Nos quejamos de sus ruidos y de sus voces pero hoy, viendo la plaza vacía, tan abandonada, desearíamos que vinieran todos, los niños, los abuelos, los chavales alborotadores, desearíamos que se llenaran de gente las terrazas deshechas, que se moviera una moto de esas que duermen aparcadas frente a la fachada del Conde Duque, que pasara el microbús eléctrico, que gritara una mujer el nombre de una vecina... Pero no se va a producir el milagro.

La plaza seguirá vacía durante unos cuantos días. Silenciosa y solitaria.

Pero aun vacía es hermosa. Y sus árboles, los que vemos desde la ventana, nos sorprenderán cada día con una hoja más, con una rama más espesa, con el pronóstico de que antes o después nos va a alcanzar la primavera.
Será el momento de bajar a la plaza, sentarse en una terraza y brindar por la vida, la amistad y la energía que nos ha mantenido unidos.


(Foto: Rosa Aurora)


domingo, 15 de marzo de 2020

En los balcones

Tiempo de miedo y tristeza, de separaciones sin olvido, de actividades truncadas, de proyectos rotos. Tiempo de encierro.

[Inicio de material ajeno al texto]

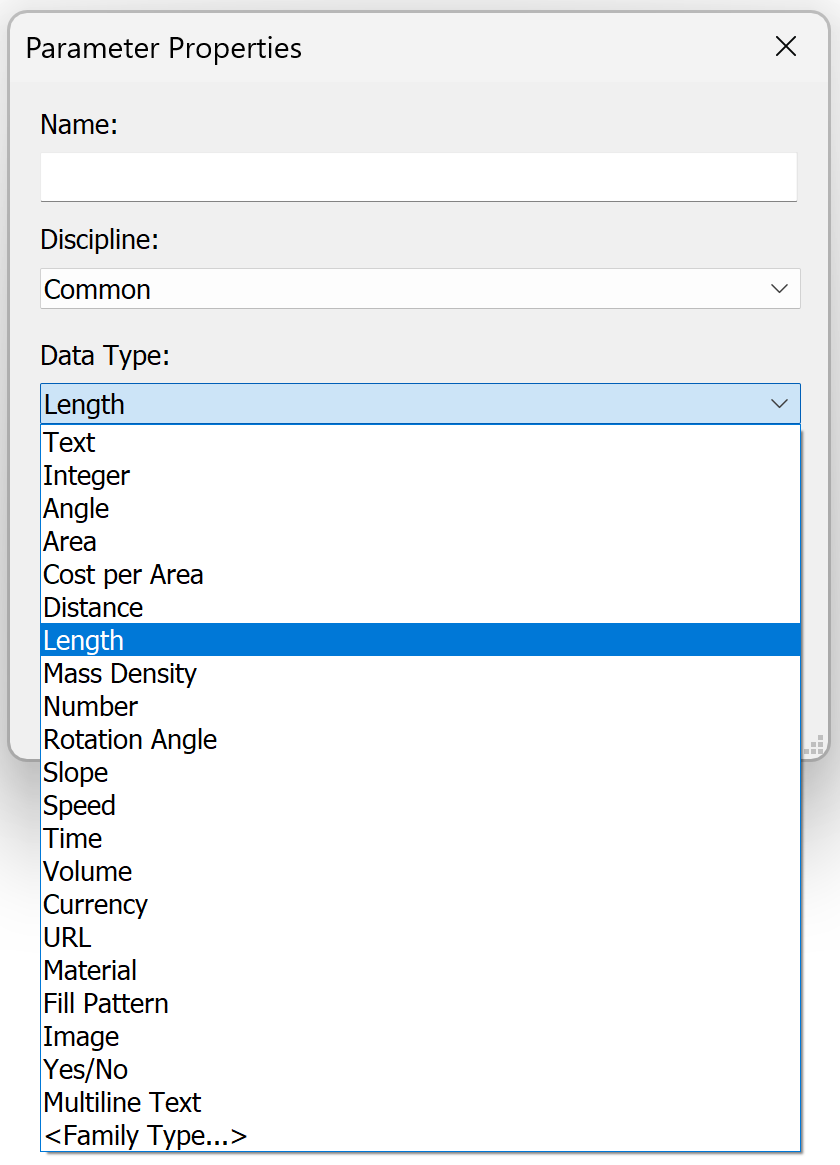Open the Discipline dropdown
The height and width of the screenshot is (1165, 840).
(781, 288)
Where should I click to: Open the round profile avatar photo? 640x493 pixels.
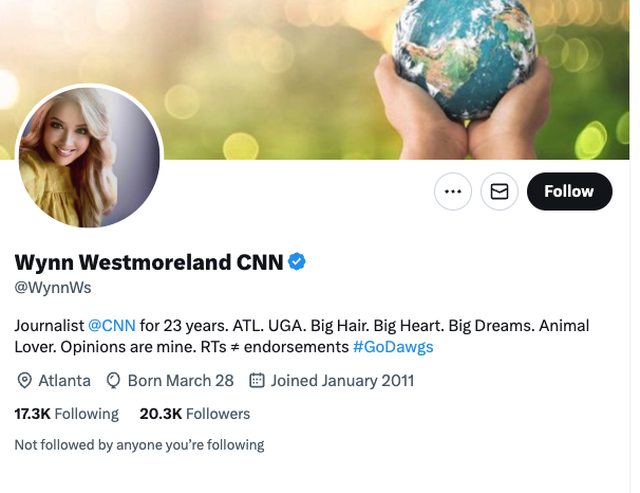click(89, 157)
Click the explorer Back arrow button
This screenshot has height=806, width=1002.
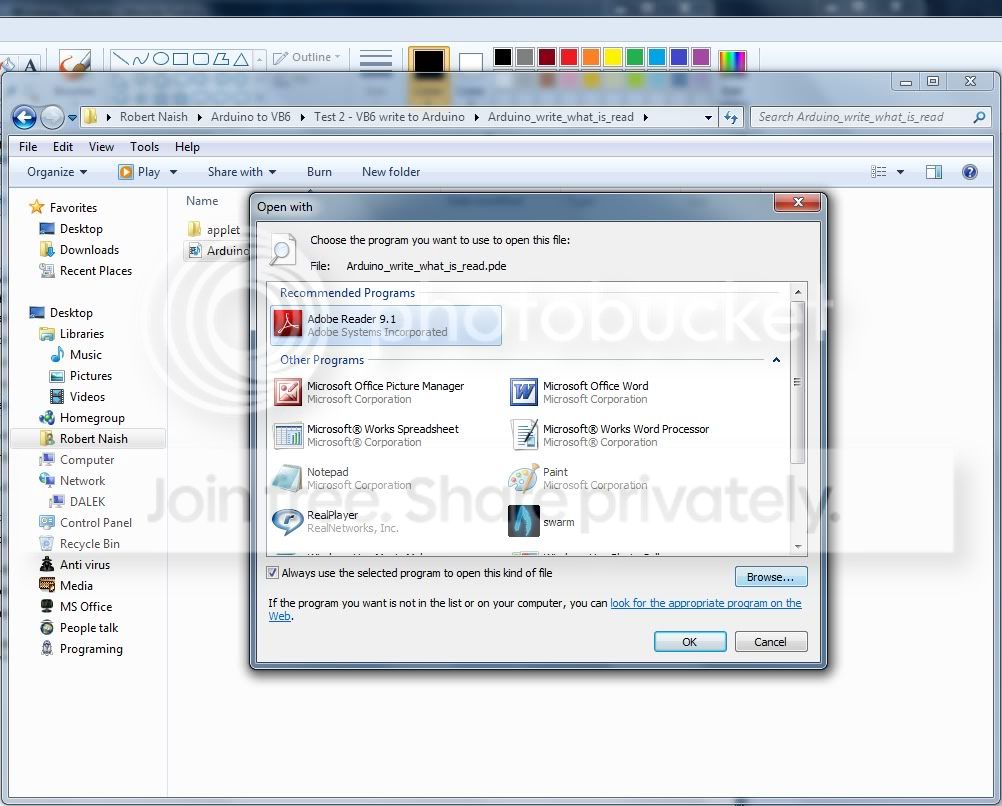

Nos hemos metido en casa para que el virus, que circula por las calles que recorremos a diario, que viaja en los autobuses que cogemos, en el metro, que se mete en las tiendas y los portales, en las oficinas, en los bares, en los cines, en los teatros, en todas partes, no nos pille de repente y nos desbarate el cuerpo.

En la calle hace sol, la primavera se adelanta unas fechas, pero sólo se nos permite verla desde la ventana. O desde el balcón. O desde una terracita, los más afortunados. No tan afortunados, empero, como los que tienen un patio o un jardín donde disfrutar del buen clima y del aire, que estos días es en las ciudades y su entorno menos oscuro que lo era hace cinco días.

Aquí estamos, pasando estos días de encierro con paciencia y confianza en que lo superemos con las menores pérdidas posibles. Sobre todo, pérdidas de personas, aunque también nos preocupa, y mucho, la gente que va a perder el trabajo o el negocio, que va a perder, al menos de momento, su futuro.


Volvemos a asomarnos a los balcones. Tomamos el sol, miramos la calle, leemos un libro, hablamos por teléfono.

Y a las ocho hemos quedado para brindar un aplauso a las personas de la sanidad pública que están curándonos y atendiéndonos.
Quedamos, pues, a las ocho en los balcones.

PD. Laura, gracias por recordar a Cecilia.